### What is required
Retype the data below line for line, changing nothing, and leave out the pictures.

### Supplied data
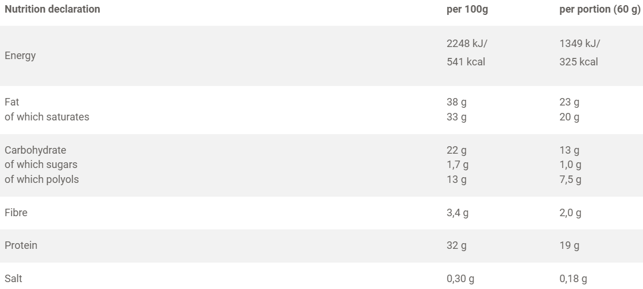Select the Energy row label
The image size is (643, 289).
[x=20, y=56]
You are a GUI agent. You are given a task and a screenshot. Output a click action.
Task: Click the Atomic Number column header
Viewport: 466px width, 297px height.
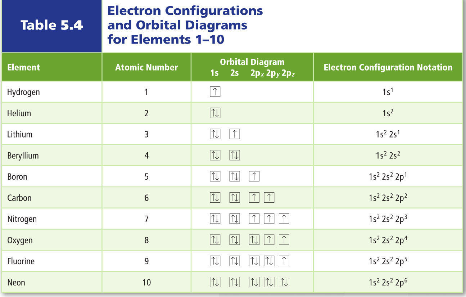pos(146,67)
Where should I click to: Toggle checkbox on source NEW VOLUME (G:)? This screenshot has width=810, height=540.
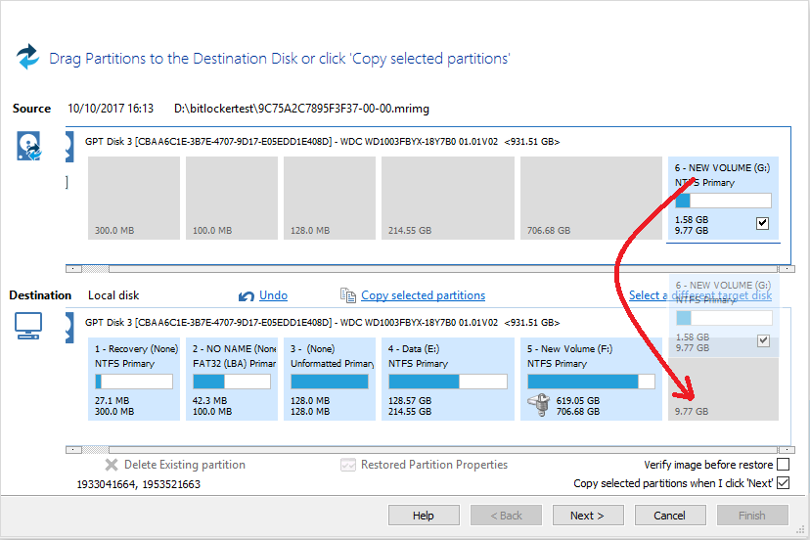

### Response to the exercise
Select the Energy row label
The image size is (643, 289).
[x=20, y=56]
You are a GUI agent. You are given a task and a screenshot. Output a click action.
Task: Click the Atomic Number column header
Viewport: 466px width, 297px height.
pos(146,67)
Where should I click to: Toggle checkbox on source NEW VOLUME (G:)? This screenshot has width=810, height=540.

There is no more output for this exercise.